INPUT Block Start

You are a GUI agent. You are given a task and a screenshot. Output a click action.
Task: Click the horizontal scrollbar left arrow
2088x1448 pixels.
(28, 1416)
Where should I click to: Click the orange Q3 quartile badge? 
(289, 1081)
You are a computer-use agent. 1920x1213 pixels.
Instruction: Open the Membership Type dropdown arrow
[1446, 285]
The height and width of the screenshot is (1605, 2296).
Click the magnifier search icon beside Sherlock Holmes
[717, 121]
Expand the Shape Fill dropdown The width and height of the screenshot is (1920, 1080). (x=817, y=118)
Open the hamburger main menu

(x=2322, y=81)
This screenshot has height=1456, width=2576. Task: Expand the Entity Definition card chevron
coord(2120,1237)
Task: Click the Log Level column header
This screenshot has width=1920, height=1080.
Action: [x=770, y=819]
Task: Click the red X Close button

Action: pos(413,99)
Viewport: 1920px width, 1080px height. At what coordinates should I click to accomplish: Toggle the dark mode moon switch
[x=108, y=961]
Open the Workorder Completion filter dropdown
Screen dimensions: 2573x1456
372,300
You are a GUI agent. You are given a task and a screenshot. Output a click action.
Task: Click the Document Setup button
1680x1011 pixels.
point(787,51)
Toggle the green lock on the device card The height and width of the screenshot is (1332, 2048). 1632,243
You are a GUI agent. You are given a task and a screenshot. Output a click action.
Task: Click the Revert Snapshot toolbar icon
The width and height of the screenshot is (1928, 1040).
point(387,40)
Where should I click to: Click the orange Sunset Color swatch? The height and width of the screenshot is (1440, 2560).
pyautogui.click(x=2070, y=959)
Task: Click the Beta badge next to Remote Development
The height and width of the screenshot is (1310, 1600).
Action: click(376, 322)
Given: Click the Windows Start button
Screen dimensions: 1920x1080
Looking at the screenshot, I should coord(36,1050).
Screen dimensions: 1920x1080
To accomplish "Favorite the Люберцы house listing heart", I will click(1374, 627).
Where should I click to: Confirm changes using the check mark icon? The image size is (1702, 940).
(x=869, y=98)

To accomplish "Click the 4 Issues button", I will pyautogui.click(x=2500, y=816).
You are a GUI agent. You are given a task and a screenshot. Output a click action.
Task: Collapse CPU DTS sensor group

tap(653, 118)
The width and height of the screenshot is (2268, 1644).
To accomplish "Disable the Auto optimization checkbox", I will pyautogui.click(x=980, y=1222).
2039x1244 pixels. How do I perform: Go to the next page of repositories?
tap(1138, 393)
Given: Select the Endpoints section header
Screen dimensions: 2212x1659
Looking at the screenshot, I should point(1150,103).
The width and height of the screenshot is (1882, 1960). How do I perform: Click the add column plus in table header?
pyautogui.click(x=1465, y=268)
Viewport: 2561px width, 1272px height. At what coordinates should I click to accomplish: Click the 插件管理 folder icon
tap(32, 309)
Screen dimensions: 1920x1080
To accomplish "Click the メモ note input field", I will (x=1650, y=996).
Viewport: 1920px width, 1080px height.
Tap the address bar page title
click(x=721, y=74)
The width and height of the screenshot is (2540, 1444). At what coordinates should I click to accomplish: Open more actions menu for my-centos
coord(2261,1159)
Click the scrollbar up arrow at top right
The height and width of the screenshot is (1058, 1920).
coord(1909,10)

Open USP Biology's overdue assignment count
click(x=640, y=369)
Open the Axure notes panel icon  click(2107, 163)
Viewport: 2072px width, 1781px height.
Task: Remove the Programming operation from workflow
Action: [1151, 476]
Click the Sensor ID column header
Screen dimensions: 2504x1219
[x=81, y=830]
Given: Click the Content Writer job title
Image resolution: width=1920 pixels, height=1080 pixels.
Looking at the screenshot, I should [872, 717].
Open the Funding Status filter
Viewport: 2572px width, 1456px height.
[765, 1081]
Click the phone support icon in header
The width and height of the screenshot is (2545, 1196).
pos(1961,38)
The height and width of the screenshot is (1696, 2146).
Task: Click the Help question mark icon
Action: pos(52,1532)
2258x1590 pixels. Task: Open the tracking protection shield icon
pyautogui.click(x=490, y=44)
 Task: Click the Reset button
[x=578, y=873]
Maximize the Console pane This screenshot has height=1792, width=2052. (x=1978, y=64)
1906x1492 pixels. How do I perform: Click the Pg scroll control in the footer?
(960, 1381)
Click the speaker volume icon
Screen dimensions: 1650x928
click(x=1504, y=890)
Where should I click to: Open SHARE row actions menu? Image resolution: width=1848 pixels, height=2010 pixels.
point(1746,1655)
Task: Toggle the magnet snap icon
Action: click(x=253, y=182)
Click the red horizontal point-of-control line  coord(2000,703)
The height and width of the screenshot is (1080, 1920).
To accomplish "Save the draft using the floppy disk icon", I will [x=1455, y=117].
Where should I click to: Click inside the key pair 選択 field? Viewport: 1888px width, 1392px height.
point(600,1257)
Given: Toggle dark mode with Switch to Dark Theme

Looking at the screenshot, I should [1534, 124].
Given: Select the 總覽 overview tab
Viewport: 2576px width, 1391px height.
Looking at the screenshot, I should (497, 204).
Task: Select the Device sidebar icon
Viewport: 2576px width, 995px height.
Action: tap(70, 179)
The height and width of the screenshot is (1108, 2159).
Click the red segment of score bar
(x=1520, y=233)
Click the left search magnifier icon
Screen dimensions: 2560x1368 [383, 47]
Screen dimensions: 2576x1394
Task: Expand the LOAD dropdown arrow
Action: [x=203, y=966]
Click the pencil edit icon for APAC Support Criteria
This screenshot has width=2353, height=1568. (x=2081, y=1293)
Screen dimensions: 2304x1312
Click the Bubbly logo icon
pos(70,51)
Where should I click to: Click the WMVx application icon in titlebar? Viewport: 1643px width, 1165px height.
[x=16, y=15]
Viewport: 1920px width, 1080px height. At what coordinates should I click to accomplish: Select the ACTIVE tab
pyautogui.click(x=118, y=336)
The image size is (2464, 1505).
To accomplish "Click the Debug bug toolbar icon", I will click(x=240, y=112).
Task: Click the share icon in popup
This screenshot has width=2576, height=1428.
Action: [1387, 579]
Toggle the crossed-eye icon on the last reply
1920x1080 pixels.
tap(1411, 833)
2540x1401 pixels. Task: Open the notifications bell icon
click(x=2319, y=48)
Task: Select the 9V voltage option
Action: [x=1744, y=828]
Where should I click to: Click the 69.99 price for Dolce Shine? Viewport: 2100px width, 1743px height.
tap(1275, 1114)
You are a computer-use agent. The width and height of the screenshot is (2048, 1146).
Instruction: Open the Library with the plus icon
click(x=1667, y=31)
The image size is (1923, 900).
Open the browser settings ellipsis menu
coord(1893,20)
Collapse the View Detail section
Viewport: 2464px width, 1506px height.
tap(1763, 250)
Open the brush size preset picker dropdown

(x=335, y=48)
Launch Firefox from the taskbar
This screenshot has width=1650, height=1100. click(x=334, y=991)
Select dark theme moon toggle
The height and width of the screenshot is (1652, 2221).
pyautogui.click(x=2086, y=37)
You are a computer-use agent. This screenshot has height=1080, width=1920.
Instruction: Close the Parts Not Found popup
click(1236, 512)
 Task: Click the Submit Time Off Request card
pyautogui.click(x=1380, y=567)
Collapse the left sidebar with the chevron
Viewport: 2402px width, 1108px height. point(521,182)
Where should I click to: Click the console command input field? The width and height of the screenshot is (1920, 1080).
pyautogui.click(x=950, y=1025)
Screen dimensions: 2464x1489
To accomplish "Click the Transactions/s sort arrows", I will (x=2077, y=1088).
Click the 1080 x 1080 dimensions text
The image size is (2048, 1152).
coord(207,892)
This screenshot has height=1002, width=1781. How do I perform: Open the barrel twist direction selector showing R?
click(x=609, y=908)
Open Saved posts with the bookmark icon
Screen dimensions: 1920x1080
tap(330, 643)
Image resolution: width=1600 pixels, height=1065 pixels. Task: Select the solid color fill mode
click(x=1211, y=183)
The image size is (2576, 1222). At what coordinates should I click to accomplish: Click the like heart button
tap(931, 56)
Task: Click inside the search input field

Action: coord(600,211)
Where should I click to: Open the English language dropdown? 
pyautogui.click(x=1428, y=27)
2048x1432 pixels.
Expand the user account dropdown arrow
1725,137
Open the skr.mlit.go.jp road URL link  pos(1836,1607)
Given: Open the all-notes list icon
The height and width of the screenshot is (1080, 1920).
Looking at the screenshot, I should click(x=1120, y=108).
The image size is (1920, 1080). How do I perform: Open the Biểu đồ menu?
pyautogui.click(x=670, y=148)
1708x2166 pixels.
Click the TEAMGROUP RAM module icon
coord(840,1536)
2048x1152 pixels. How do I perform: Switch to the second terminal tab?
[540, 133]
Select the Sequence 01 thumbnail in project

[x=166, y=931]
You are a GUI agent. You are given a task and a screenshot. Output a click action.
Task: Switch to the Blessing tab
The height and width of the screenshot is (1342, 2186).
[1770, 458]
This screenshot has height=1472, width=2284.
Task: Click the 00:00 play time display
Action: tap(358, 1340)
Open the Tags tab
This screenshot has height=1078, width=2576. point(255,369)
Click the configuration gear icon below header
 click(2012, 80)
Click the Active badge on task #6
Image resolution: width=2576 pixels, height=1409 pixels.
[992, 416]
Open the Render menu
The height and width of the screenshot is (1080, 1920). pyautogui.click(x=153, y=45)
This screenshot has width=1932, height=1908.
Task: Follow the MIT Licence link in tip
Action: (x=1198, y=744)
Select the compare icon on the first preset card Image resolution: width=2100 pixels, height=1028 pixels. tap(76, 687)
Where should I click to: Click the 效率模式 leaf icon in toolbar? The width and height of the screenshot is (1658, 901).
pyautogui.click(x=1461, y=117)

INPUT Block End

THE PROBLEM ->
What you return must match, line for line, the data from the line containing "Open the Render menu" to its end, both ends included.

RESPONSE TO THE TASK ->
Open the Render menu
The height and width of the screenshot is (1080, 1920). pyautogui.click(x=153, y=45)
This screenshot has width=1932, height=1908.
Task: Follow the MIT Licence link in tip
Action: (x=1198, y=744)
Select the compare icon on the first preset card Image resolution: width=2100 pixels, height=1028 pixels. tap(76, 687)
Where should I click to: Click the 效率模式 leaf icon in toolbar? The width and height of the screenshot is (1658, 901).
pyautogui.click(x=1461, y=117)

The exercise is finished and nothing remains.